僕の寝起きしているはなれが建っている場所は、以前はこの家の敷地ではなかった。昭和のはじめ頃、ここには朝鮮半島から来た家族が暮らしていたらしい。髭をたくわえたお爺さんは、家にいる時もきちんと、馬のしっぽの毛でできているという鍔広の帽子をかぶり、真っ白な服を着て、悠然と煙草をふかしていたという。息子さんたちとはちがい、けして日本語を話そうとはしなかったそうだ。
霊的なものとかオカルト的なことを信じる方ではまったく無いけれど、土地の力、みたいなことをなんとなく思うことはある。やきものなどに興味はもたず、同じ古いものでもヴィンテージのレコードのほうがずっと好きだった自分がやきものを発見したきっかけのひとつは、江戸時代後期に瀬戸でつくられた麦藁手の碗の、モダンで洒脱なデザインに心を奪われたからだ。今では日常に茶を点てたりもするその器の多くは、ここから歩いて行けるような地域でつくられていた。
李朝‥朝鮮王朝時代の終り頃のものだと思われる糸巻きには、幾何学的な模様‥これは餅型などにも共通して見られるモチーフで、おそらく吉祥模様だろう‥が彫られたもの、花や動物の姿を象ったり、彫ったりしたものなどがあり、同じ頃の民画にも通じるその造形は掌中にあって楽しく、眺めて飽きることがない。糸を巻くことによってすり減った角の部分や、何度も針を刺した跡。幾年も使われてこそ醸しだされる、なれの美しさに、かつての人びとの生活の様子を想えばことにいとおしい。敬愛する柳宗悦は、とかく職人のことを学が無い、と云っておられるけれど、糸巻きに刻まれた堂々とした文字は、それでは隠遁の両班(ヤンバン‥官僚階級の人びと)か儒学者の手になるものなのだろうか?

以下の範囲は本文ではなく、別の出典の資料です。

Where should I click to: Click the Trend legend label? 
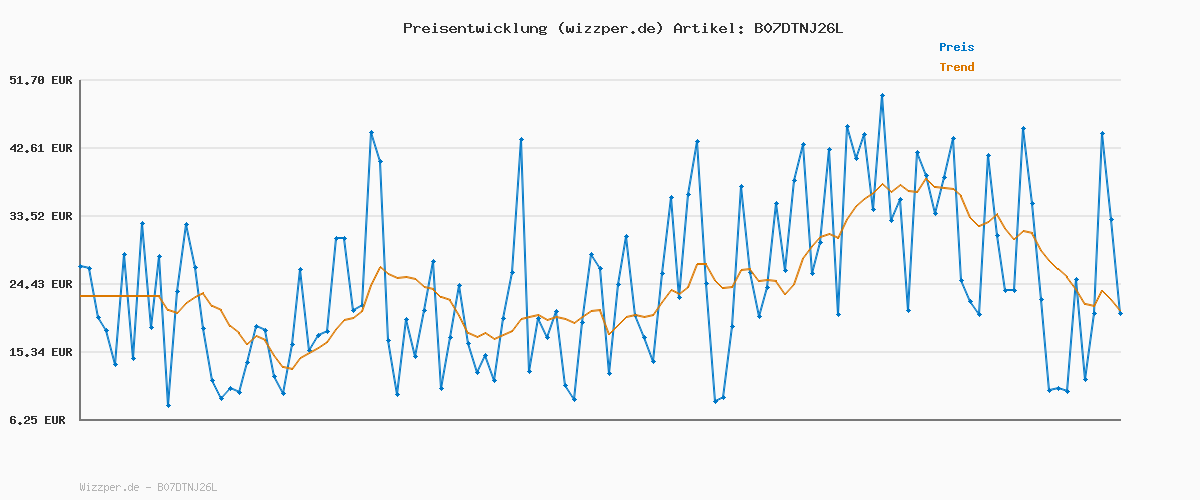[x=956, y=68]
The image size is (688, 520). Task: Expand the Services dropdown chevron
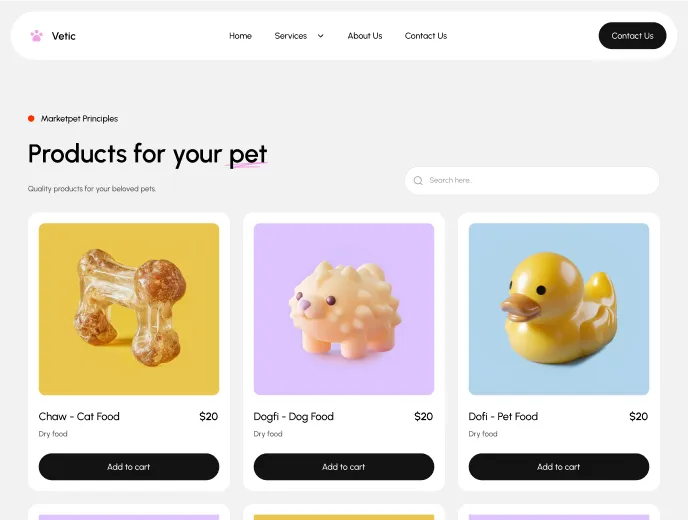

この場所に暮らした家族の、特別な日のごちそう‥おそらくご先祖へお供えする‥は、とても美しく魅力的だったらしい。糸巻きを指で撫でながら、会ったことのない人たちの姿を心に浮かべたとき、ふと不思議な気持ちになったりもする‥ものは、ただ「もの」ではないのだろう、きっと。